§ RECORDS SUPPLIED:
+-------+

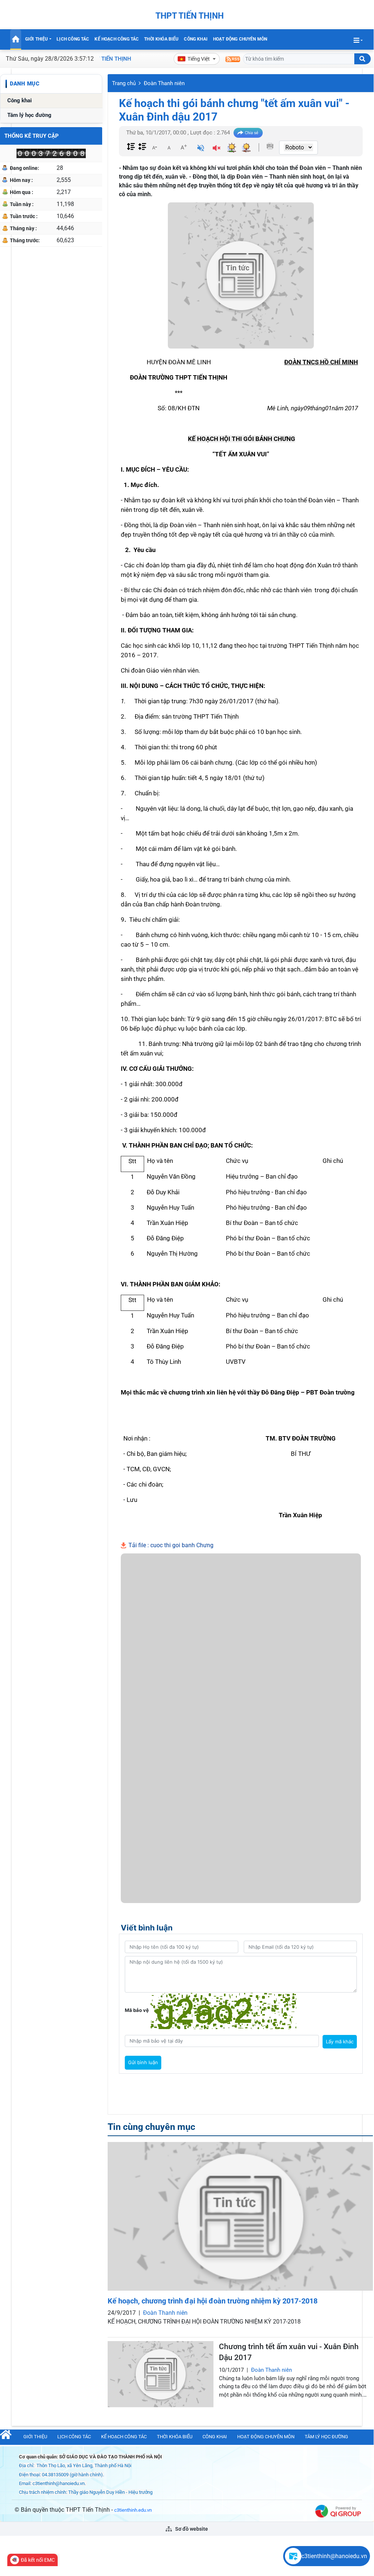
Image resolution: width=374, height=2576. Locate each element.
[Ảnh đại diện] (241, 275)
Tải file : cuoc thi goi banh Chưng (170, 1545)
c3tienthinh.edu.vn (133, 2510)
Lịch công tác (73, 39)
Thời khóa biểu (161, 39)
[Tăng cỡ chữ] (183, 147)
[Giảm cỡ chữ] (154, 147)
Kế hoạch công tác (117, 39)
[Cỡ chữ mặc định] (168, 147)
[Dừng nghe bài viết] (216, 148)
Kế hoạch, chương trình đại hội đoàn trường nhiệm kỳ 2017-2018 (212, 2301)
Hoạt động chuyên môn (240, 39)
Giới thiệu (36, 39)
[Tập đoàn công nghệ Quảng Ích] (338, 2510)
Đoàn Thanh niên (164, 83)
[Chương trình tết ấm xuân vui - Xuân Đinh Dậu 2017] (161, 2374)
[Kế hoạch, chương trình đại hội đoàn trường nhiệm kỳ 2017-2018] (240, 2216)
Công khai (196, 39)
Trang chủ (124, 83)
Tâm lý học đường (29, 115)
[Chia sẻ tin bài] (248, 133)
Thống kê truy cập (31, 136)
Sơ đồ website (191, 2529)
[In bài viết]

+-------+

§ ASSIGNED TASK:
Your answer must be one number: how many lines of the entries hold the string "nhiệm".

§ YOUR RESPONSE:
2